I Kasabian, una delle band britanniche più influenti del XXI secolo, hanno visto la luce a Leicester, Inghilterra, alla fine degli anni ’90. Il nucleo originale del gruppo era composto da quattro amici d’infanzia: Tom Meighan (voce), Sergio Pizzorno (chitarra e seconda voce), Chris Karloff (chitarra) e Chris Edwards (basso).

Cresciuti in un’epoca post-Britpop, i Kasabian assorbirono influenze eclettiche, che spaziavano dal rock psichedelico dei Pink Floyd al groove dei The Stone Roses, passando per l’attitudine ribelle degli Oasis. La loro musica, fin dai primi passi, si distinse per un’energia inarrestabile e una fusione di generi che li rese unici nel panorama musicale. Inizialmente, si facevano chiamare Saracuse, ma ben presto sentirono il bisogno di un nome più incisivo e memorabile che riflettesse la loro identità sonora.
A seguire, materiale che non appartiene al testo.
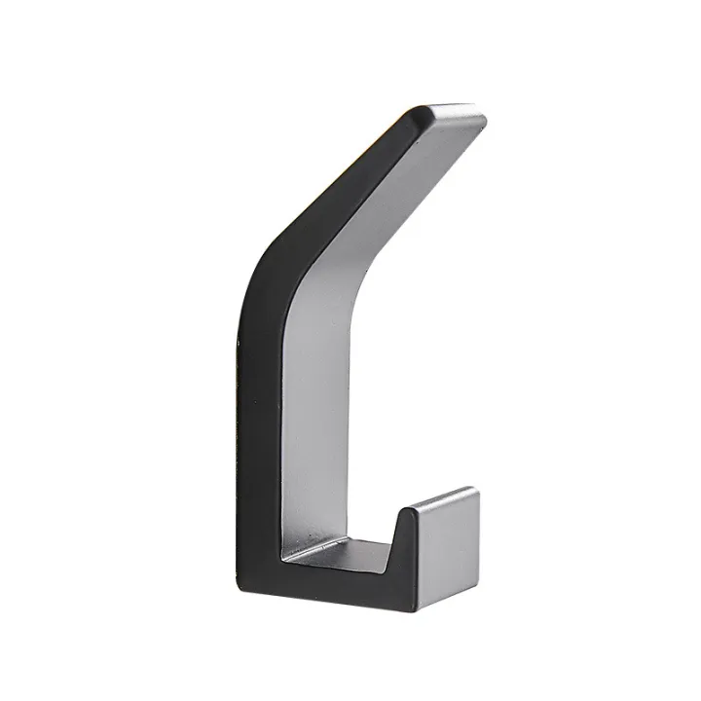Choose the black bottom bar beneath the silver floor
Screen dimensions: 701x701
click(331, 584)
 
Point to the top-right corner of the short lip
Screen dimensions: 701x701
click(477, 489)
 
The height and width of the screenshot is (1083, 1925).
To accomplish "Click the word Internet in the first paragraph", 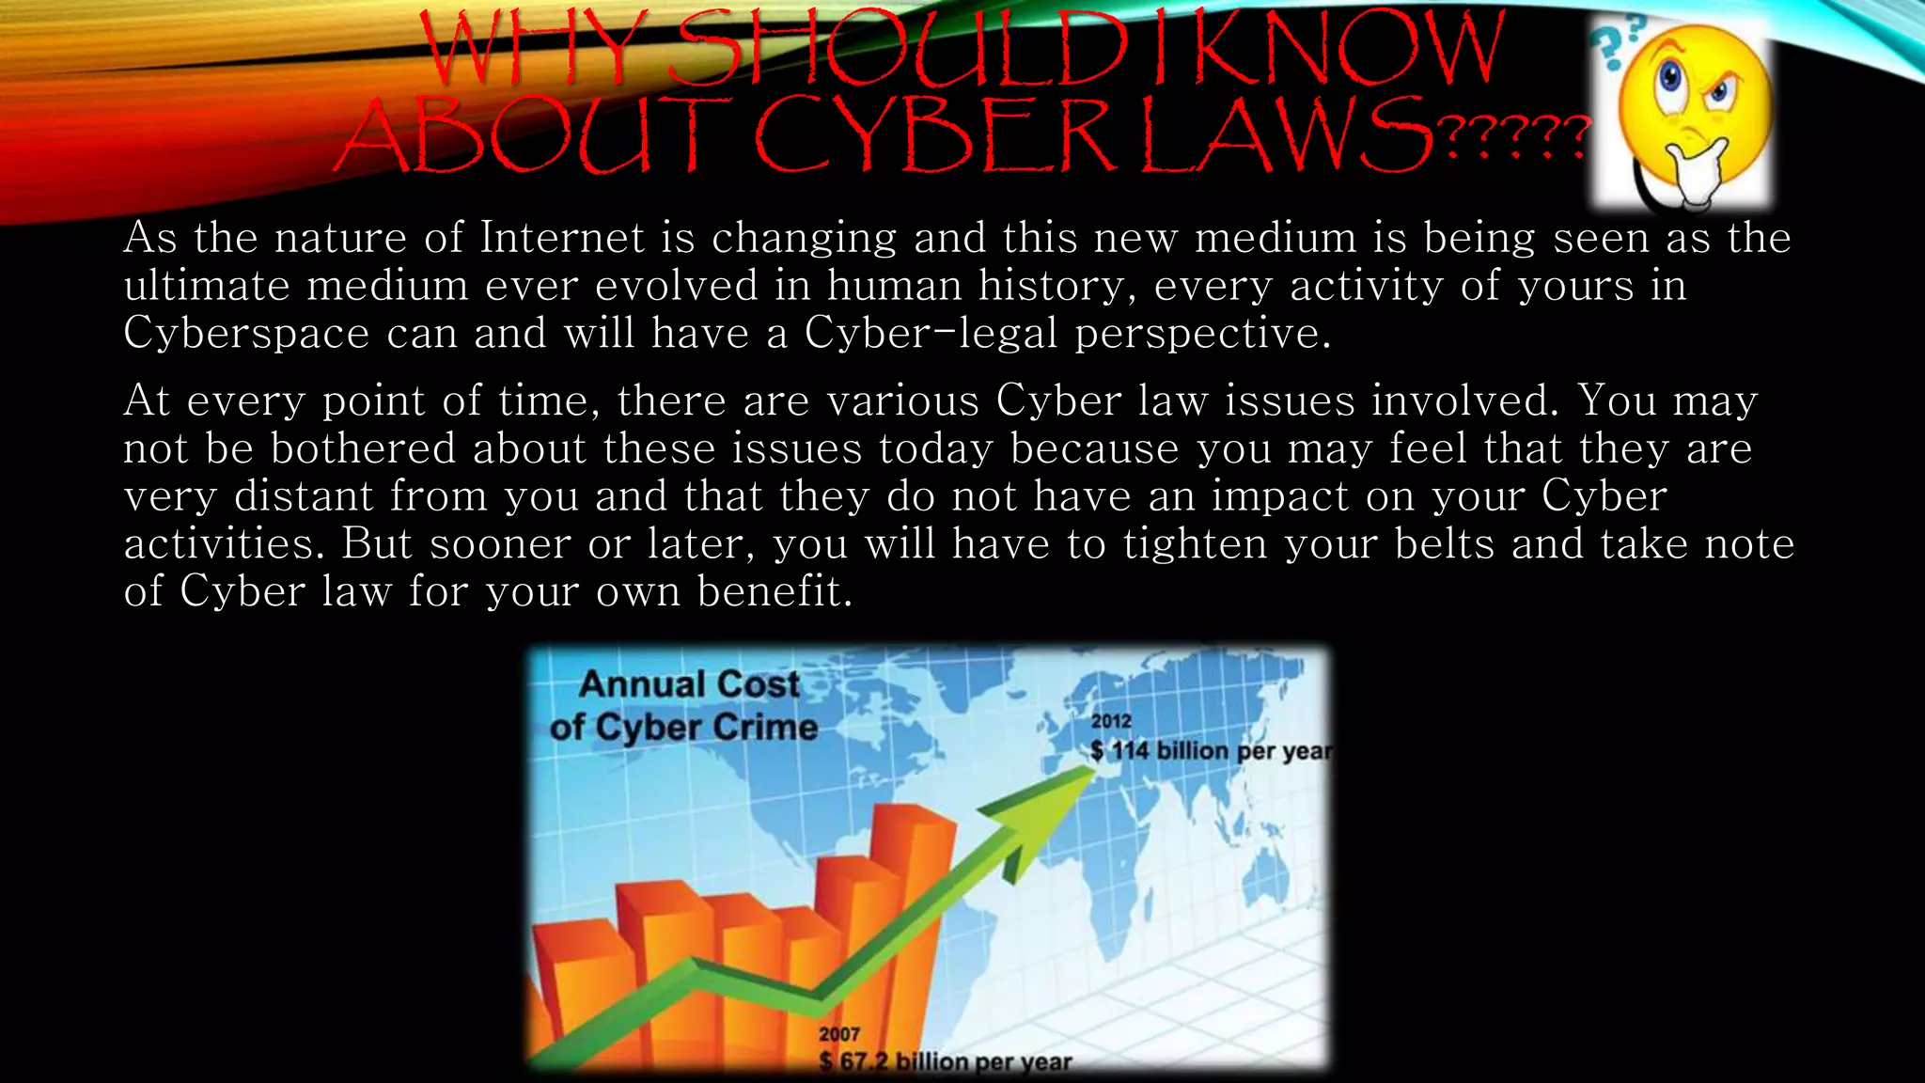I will click(562, 238).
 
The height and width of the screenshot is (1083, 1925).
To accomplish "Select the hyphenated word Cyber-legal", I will click(931, 334).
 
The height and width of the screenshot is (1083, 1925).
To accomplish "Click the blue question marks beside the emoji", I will click(1617, 42).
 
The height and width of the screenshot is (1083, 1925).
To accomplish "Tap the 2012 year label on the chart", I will click(1111, 721).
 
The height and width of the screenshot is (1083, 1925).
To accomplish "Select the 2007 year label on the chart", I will click(839, 1034).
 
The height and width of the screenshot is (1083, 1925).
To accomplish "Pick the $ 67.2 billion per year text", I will click(945, 1062).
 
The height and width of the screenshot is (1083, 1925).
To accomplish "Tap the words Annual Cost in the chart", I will click(689, 684).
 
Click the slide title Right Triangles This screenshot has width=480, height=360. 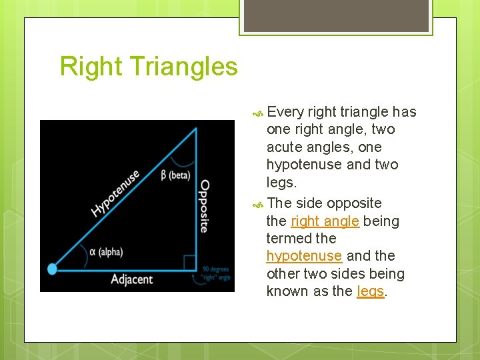point(148,67)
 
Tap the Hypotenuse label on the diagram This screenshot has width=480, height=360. point(116,193)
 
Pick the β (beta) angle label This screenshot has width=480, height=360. point(175,175)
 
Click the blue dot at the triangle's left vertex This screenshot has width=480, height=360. point(53,269)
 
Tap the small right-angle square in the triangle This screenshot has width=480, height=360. point(190,262)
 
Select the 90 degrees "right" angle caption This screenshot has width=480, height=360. point(216,273)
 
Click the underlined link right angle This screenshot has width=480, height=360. point(325,221)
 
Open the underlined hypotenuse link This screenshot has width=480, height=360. point(304,256)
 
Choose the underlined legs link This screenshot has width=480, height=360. point(371,291)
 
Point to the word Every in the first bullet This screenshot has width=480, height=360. point(285,112)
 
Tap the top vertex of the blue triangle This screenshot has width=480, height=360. point(196,129)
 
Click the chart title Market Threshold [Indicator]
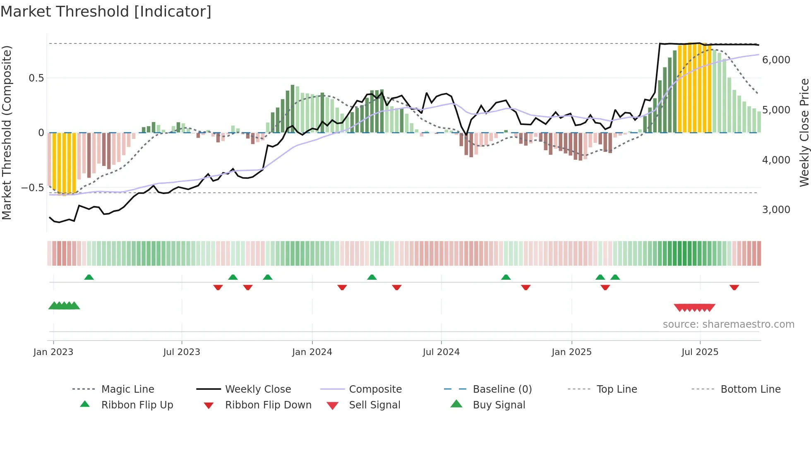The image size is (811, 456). (x=106, y=12)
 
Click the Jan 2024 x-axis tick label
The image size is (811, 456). (x=312, y=352)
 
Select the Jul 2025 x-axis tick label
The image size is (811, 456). (x=700, y=352)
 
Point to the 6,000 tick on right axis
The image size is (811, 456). (x=776, y=60)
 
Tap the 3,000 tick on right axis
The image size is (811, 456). (x=776, y=210)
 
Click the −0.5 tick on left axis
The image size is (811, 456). (x=33, y=188)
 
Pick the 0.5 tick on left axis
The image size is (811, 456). (x=36, y=78)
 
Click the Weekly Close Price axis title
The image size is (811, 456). (x=804, y=132)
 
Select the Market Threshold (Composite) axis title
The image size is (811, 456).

Il significato del nome: una storia di mafia e omicidi

Il nome “Kasabian” non è frutto del caso, ma ha un’origine tanto affascinante quanto inquietante. La scelta ricadde su Linda Kasabian, un tempo membro della “Manson Family“, il famigerato gruppo guidato da Charles Manson. Linda fu l’autista e un membro attivo della setta, ma in seguito divenne un testimone chiave nel processo contro Manson e gli altri membri, aiutando a farli condannare. La sua figura, a metà strada tra vittima e complice, affascinò i membri della band, che videro nel nome una metafora della loro musica: un’esplosione di caos e ribellione che, al tempo stesso, svelava una profonda complessità. Il nome, con la sua assonanza esotica e il suo legame con un capitolo oscuro della storia americana, conferiva al gruppo un’aura di mistero e pericolosità che si sposava perfettamente con il loro sound.

Dopo aver firmato un contratto discografico e aver lavorato duramente, il loro debutto omonimo, “Kasabian”, pubblicato nel 2004, li proiettò immediatamente sulla scena musicale internazionale

Il singolo “Club Foot“, con il suo riff ipnotico e il ritmo martellante, divenne un inno da stadio e un successo radiofonico. Ma fu il loro secondo album, “Empire“, del 2006, a consacrarli definitivamente come una delle band di punta del Regno Unito. La title track, “Empire“, con il suo coro trionfale e l’energia contagiosa, è ancora oggi uno dei loro brani più celebri. “West Ryder Pauper Lunatic Asylum“, del 2009, portò la loro sperimentazione a nuovi livelli, producendo gemme come “Fire“, una canzone che fonde rock e elettronica in un mix irresistibile, e la psichedelica “Where Did All the Love Go?“.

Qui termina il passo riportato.